The development of the cryptocurrency industry over the past decade has taught us an important lesson - early cryptocurrency startups suffered painful lessons due to financial, management and legal shortcomings.
These crypto institutions have traversed a difficult path through a fog of financial missteps, regulatory challenges, and scandals, building their resilience and adaptability.
In May 2022, Terra and LUNA collapsed in what many believe marked the first major bank run in the cryptocurrency space. The disaster devastated the entire industry and exposed huge flaws in managing counterparty risk. Another example is the cryptocurrency exchange FTX, which went bankrupt in November 2022.
The collapse of FTX is a stark example of poor financial management. This problem was exacerbated by the risky financial behavior of many cryptocurrency startup customers. Instead of spreading all their funds across exchanges or keeping them in self-custody accounts, many customers entrusted their assets entirely to FTX, exacerbating the impact of the crash. This highlights the need for improved risk management and diversification strategies in the crypto ecosystem.
Despite recent progress in the cryptocurrency industry regarding regulatory compliance, security measures, and investor protection, these incidents and others around the world highlight that money management practices still need significant improvement.
What can Wall Street teach us?
Effective fund management is a key factor in determining the success of a crypto institution.
At its core, treasury management is about managing cash flow, assessing and mitigating risk, strategically investing in assets, and ensuring processes are in compliance with regulatory reporting protocols. These processes may sound dull, but given the unique challenges facing cryptocurrency companies, including extreme market volatility, regulatory uncertainty, and tricky liquidity management, as well as the growing existential threat to the crypto space from Wall Street financial firms, all of which means that strategies should be developed to keep the company financially sound.

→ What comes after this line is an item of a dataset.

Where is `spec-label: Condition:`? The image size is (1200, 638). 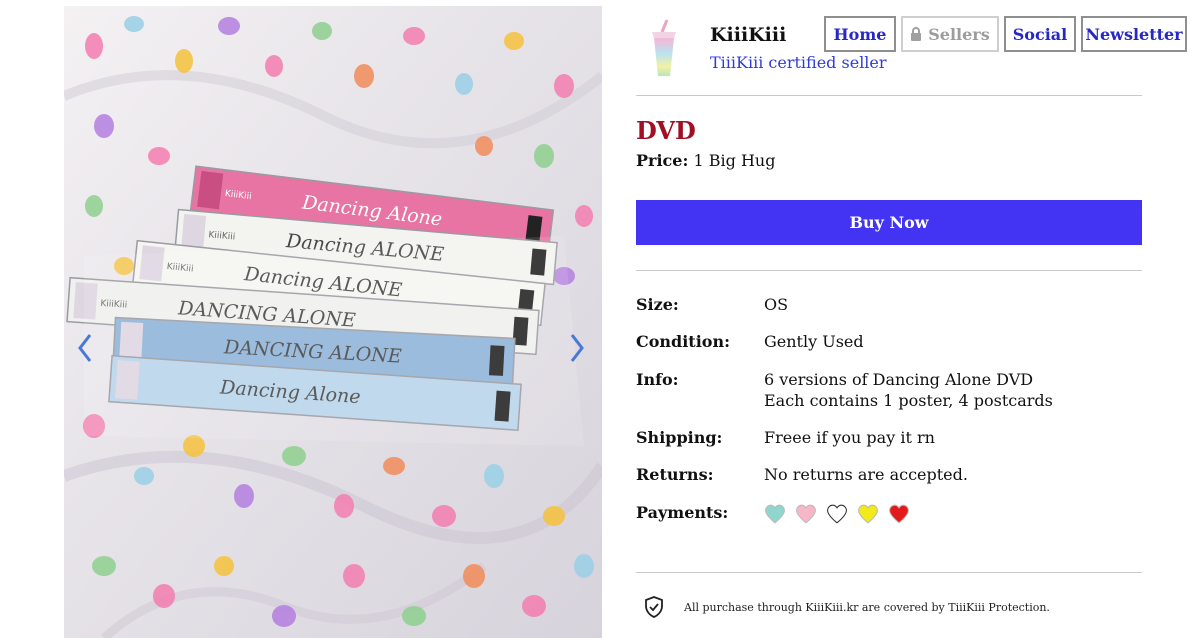
spec-label: Condition: is located at coordinates (683, 342).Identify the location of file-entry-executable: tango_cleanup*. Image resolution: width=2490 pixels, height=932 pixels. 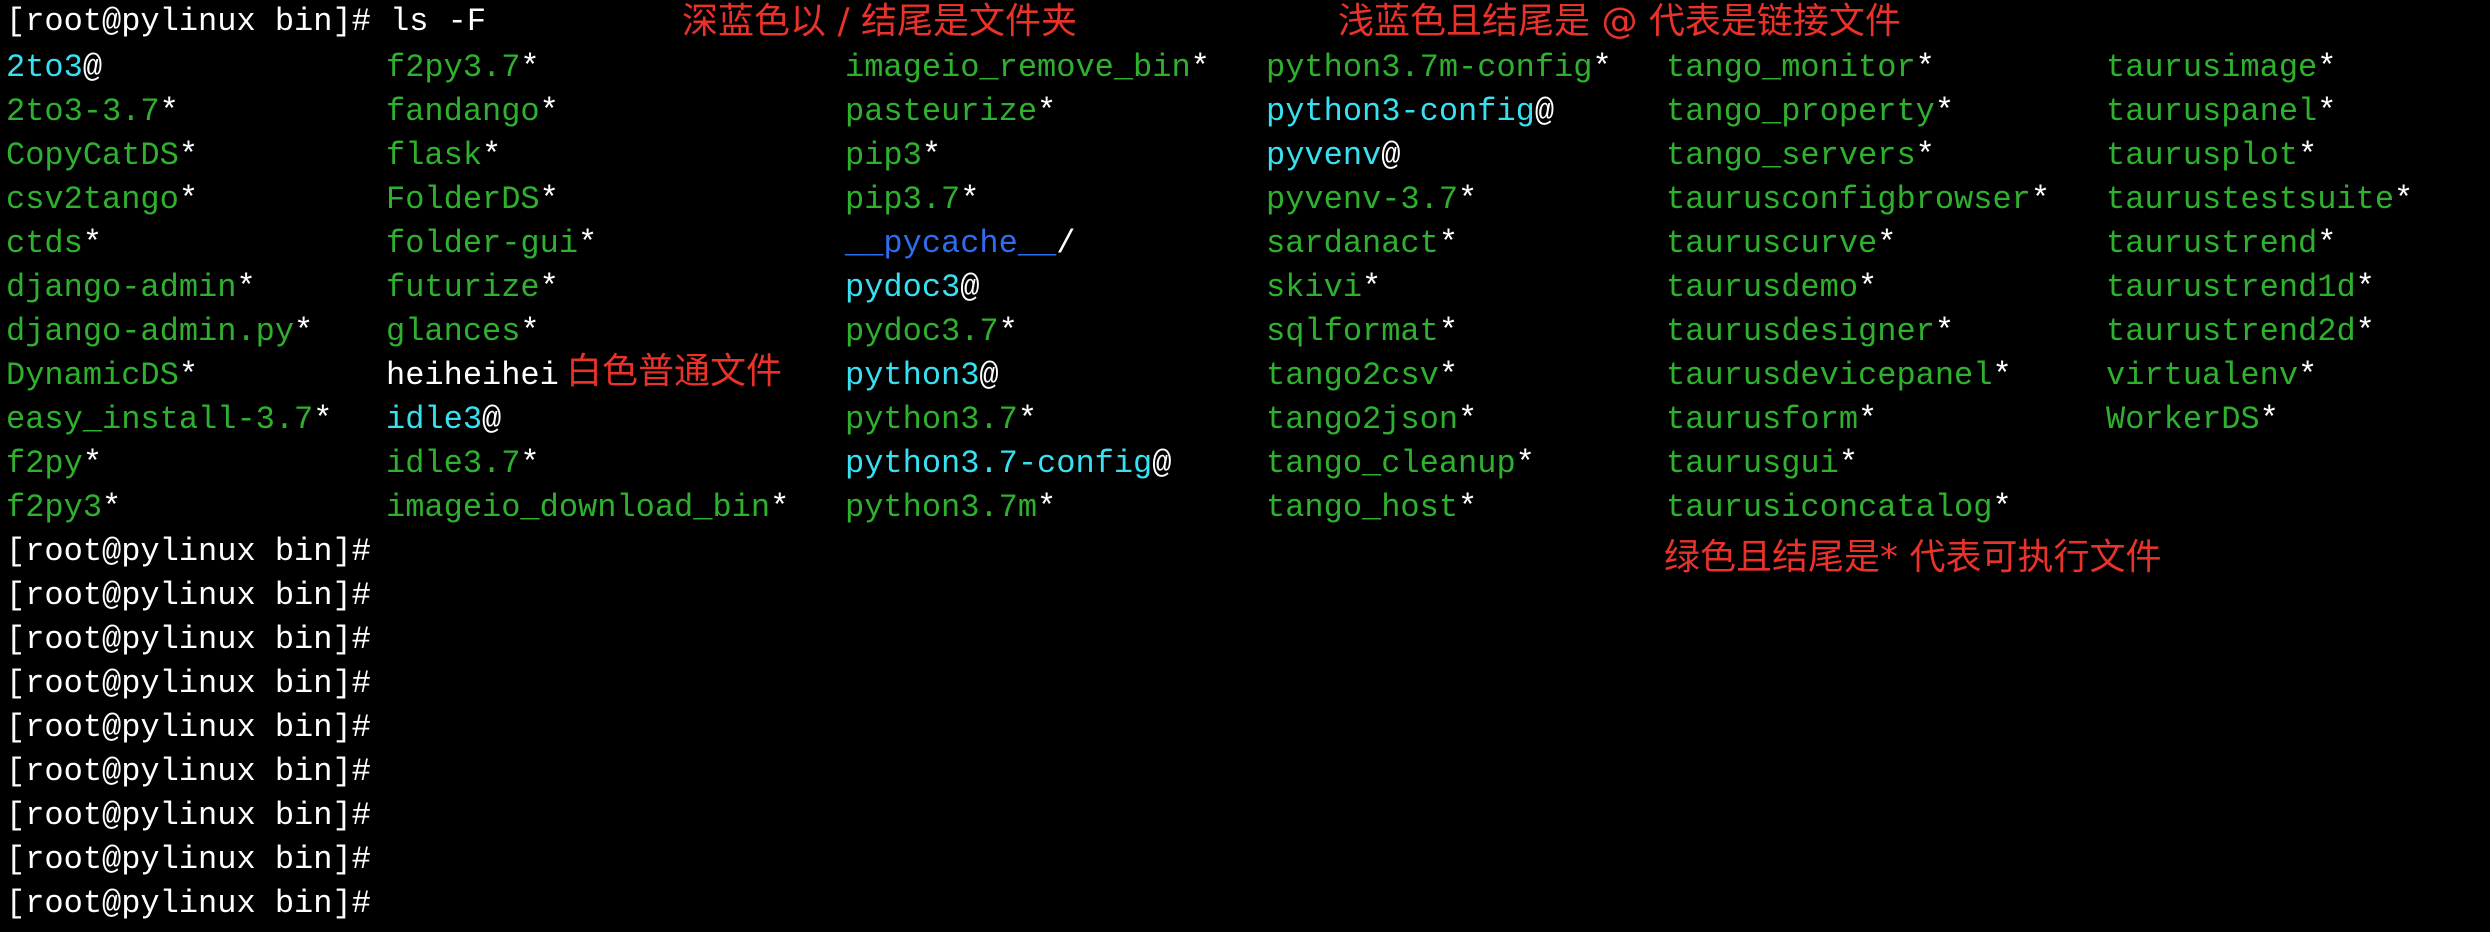
(1400, 464).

The ongoing uncertainty in the cryptocurrency space highlights the need for sound money management practices, including diversification, risk assessment, and hedging strategies. Asset diversification and rigorous risk assessment can mitigate the volatility inherent in the cryptocurrency space, while effective hedging can provide additional protection. No innovation can replace these core financial principles.
The same principles in traditional financial treasury management practices can be directly applied to the cryptocurrency space. A critical step for cryptocurrency institutions is to adopt a risk-based approach to treasury management, systematically evaluating potential risks and rewards to make informed decisions that align with their goals.
Another consideration is working with third-party providers. This is critical for treasury services, including cash management and risk reduction. Leveraging the expertise and resources of individuals or organizations can also bring advantages to the company. We also need to recognize the importance of collaboration between financial professionals and technical experts. Collaboration can improve the efficiency of treasury management, and the combination of multiple disciplines can help the company achieve overall success.
If crypto-native companies don’t take a more proactive approach to treasury management, the evolving cryptocurrency market won’t survive. By combining traditional financial wisdom with the unique dynamics of cryptocurrency, businesses can build a solid financial framework that helps them navigate uncertainty and seize opportunity.
Failure to do so could leave cryptocurrency companies vulnerable to repeating past mistakes, which could lead to financial instability, loss of user trust, and ultimately, company closure.